Reproduction and Life Cycle
Max. life expectancy:Unknown.
Average life expectancy: 20 years.
Mating Occurs: June - September.
Season of birth: March June.
Risso's dolphins breed in Irish waters, one was born in Blacksod Bay in Co. Mayo in the 1930's, whilst a young calf showing colouration typical of a young Risso's stranded at Rosbrin Cove (Co. Cork) in 1990.
Schools as large as several hundred may form temporarily but smaller schools of 3-10 animals are more common in Irish waters.
Reliable estimates of number of Risso's dolphins in Irish waters, and the world, are unknown. Risso's dolphins are hunted in small numbers world-wide, including off Southern Europe, off Sri Lanka, the Philippines, the Lesser Antilles, South America, the US, Japan, Indonesia, the South Pacific and China. They are also widely caught incidentally in fishing nets, and have been killed deliberately in Japan to try to reduce competition with fisheries. Crude estimates of population size and catches in Sri Lanka indicate that the exploitation rate there is probably unsustainable.

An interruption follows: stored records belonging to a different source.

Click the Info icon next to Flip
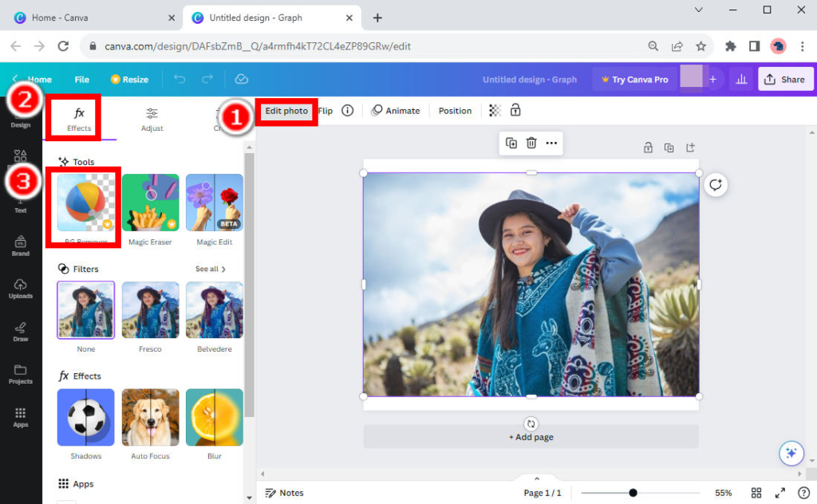This screenshot has height=504, width=817. pos(347,111)
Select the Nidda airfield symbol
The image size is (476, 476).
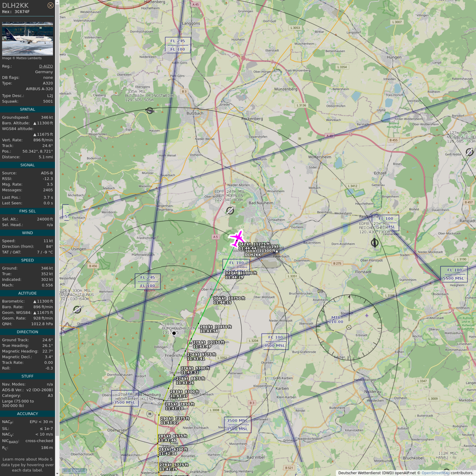pyautogui.click(x=469, y=152)
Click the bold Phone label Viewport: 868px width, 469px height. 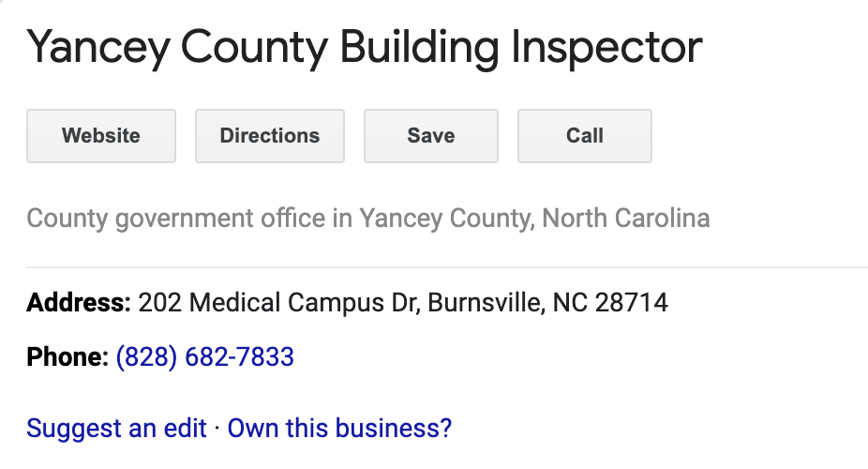click(67, 356)
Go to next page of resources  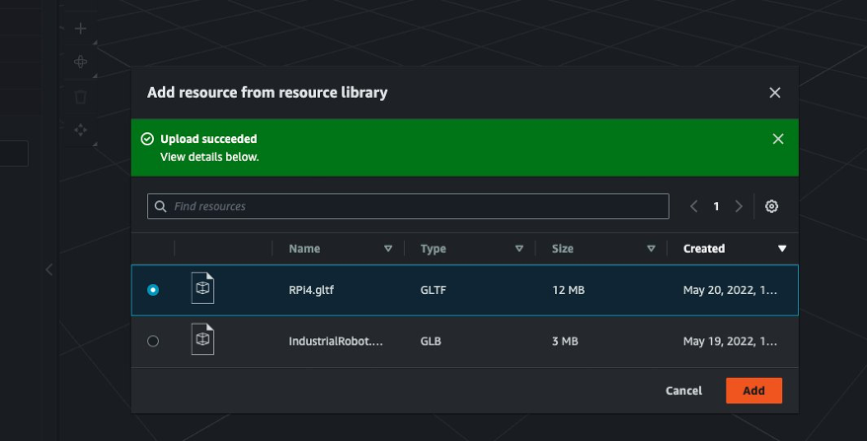[x=739, y=206]
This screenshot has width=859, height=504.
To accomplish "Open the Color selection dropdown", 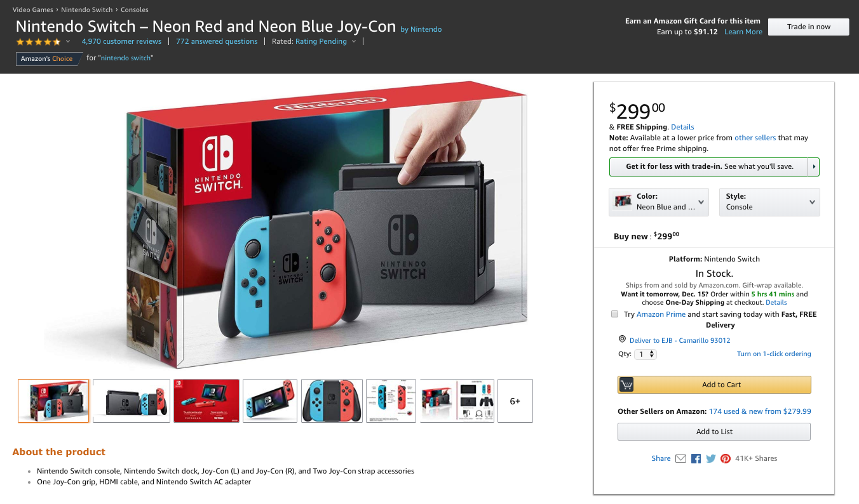I will (658, 202).
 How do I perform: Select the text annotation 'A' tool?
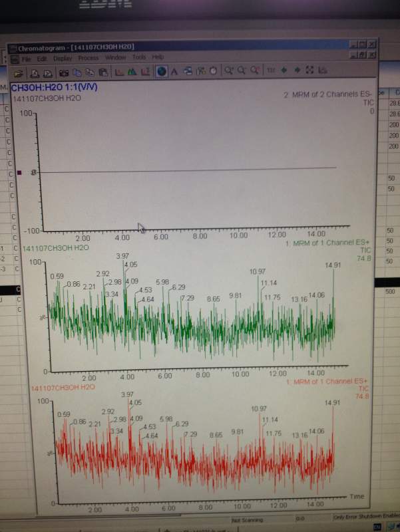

Contamination of the oceans by toxic man-made chemicals and other pollutants may have an impact on Risso's dolphins, as has been suggested for other species. The effects of oil and gas exploration, other industrial activities, development of offshore wind turbines and shipping in the Risso's dolphin's habitat along the Irish coastline, are largely unknown and warrant further study.
The general stout form of this dolphin aids in identification of stranded animals. The body is robust in front of the fin, becoming slender and narrow at the tail stock. The flippers are long and sickle shape with pointed tips and are dark in colour. The tail flukes are curved with a slight central notch and are also dark in colour. The vertical groove on the front of the melon is also diagnostic.
The Risso's Dolphin has between 4 14 (usually 8) peg like, strong oval teeth located at the front of the lower jaw. They typically have three to four teeth in each lower jaw with no teeth in the upper jaw, but occasionally one or two tiny teeth may be hidden in the upper jaw.